**DIRECTIONS FOR THIS TASK:** If a line in the entries below contains "page", copy it.

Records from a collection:

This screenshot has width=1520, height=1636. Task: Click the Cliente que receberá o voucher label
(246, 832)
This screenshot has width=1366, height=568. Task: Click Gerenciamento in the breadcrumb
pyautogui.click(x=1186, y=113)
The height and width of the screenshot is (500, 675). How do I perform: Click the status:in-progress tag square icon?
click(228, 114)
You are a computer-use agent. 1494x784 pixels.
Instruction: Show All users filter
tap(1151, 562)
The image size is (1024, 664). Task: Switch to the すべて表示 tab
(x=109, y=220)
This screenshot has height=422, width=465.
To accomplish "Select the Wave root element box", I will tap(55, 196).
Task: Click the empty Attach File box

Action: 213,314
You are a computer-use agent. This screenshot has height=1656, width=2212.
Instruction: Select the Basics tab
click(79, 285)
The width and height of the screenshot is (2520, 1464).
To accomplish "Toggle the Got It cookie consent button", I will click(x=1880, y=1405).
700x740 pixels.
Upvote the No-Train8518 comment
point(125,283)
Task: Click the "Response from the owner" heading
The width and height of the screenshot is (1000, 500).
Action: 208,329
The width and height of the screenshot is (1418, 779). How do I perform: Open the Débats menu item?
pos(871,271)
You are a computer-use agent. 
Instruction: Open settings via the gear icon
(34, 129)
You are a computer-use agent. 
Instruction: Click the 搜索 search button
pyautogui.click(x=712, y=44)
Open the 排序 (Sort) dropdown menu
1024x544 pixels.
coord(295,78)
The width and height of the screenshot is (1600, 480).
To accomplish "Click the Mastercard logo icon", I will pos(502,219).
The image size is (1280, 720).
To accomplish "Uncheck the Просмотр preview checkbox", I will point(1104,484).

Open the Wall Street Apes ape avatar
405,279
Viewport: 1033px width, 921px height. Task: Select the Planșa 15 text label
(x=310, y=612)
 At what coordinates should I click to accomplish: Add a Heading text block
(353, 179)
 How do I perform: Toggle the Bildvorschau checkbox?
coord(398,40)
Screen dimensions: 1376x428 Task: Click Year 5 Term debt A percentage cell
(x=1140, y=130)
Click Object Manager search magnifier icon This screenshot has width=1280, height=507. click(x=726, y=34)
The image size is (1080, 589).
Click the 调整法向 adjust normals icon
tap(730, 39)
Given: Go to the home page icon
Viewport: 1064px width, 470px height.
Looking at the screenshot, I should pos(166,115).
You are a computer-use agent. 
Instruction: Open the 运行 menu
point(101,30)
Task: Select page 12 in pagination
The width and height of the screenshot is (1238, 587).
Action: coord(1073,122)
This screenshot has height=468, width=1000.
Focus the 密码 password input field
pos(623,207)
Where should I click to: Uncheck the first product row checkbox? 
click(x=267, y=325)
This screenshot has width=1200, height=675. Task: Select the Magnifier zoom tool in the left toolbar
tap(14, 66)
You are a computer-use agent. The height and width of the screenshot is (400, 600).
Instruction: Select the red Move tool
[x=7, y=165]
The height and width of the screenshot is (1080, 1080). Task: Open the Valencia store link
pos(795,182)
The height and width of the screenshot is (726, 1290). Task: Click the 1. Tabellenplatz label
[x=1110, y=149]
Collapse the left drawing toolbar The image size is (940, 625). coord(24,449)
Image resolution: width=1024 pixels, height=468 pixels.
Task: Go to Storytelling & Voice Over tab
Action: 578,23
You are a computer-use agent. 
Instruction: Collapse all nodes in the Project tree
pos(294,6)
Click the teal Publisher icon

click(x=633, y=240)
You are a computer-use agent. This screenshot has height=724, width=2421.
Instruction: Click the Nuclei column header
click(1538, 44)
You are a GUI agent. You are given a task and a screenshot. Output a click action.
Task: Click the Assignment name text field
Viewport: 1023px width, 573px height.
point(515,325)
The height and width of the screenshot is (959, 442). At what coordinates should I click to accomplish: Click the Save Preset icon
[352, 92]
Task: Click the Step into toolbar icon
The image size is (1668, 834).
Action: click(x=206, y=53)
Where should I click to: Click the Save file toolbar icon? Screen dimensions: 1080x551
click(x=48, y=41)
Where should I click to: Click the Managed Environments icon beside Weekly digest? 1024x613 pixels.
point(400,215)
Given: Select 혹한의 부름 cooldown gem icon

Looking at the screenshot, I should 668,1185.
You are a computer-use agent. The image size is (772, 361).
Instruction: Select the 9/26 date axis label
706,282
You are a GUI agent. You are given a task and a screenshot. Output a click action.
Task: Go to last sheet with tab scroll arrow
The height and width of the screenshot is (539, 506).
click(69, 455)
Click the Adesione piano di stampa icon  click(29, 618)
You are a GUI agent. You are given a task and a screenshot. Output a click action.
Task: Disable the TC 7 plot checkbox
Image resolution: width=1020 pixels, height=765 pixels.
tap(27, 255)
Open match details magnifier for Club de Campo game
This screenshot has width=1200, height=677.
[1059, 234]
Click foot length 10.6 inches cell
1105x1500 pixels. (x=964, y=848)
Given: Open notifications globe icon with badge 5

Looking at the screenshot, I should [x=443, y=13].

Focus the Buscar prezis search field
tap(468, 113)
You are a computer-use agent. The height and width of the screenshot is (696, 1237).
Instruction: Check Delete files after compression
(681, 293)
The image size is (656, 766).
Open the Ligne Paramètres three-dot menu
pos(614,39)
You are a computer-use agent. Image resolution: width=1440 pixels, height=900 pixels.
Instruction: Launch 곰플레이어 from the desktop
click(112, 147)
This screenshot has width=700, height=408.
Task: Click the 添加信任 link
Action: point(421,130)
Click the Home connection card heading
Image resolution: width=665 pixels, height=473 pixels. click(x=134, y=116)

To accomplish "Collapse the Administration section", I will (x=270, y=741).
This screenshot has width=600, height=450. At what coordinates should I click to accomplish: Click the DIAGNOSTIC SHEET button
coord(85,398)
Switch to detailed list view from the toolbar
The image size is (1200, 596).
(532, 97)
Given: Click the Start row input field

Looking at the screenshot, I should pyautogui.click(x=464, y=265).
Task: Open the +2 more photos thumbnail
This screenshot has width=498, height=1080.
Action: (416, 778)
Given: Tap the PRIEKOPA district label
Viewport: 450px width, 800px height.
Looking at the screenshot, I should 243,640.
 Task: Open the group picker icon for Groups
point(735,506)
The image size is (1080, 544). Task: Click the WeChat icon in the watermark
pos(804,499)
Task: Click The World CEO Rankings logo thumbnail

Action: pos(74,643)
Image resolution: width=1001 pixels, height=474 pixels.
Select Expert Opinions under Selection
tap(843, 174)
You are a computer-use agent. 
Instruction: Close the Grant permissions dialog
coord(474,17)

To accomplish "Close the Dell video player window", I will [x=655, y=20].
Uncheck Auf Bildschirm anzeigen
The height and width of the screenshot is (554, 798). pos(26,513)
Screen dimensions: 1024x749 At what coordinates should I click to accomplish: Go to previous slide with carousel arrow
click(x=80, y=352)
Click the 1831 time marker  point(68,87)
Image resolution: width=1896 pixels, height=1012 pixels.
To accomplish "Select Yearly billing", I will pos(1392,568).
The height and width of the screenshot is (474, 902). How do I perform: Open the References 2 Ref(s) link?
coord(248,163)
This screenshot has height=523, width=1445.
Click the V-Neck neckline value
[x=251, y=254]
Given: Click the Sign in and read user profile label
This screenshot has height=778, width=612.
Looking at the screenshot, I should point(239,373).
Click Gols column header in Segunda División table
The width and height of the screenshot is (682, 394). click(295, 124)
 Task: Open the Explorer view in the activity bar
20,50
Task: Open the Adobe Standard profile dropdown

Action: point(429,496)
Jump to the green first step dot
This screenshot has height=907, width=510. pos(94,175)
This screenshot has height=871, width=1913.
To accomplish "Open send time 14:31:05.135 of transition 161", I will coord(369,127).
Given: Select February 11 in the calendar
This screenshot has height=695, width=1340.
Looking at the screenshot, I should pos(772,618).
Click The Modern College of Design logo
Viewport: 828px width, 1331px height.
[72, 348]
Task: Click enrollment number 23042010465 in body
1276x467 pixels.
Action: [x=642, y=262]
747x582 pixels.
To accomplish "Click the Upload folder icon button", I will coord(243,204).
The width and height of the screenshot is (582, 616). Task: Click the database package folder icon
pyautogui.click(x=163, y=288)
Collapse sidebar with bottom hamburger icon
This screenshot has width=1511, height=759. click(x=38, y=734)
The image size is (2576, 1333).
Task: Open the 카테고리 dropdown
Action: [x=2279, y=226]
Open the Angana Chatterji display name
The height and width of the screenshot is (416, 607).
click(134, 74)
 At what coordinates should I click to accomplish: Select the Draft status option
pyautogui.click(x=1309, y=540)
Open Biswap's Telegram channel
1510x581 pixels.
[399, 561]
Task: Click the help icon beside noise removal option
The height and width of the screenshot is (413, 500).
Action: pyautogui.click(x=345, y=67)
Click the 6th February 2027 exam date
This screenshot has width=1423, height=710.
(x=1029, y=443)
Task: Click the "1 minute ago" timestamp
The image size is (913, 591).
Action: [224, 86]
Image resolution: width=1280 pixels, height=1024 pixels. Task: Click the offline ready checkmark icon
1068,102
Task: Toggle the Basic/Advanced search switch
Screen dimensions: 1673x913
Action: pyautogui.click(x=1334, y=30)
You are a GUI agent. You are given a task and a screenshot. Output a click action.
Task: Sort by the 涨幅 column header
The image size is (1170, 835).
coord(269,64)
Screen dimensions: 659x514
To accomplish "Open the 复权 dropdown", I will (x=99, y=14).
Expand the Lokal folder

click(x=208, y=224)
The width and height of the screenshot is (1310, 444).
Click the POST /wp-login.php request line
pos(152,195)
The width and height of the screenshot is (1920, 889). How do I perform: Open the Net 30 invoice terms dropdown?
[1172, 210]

**RESPONSE AREA:**
Given: Go to the home page icon
Task: Select page 12 in pagination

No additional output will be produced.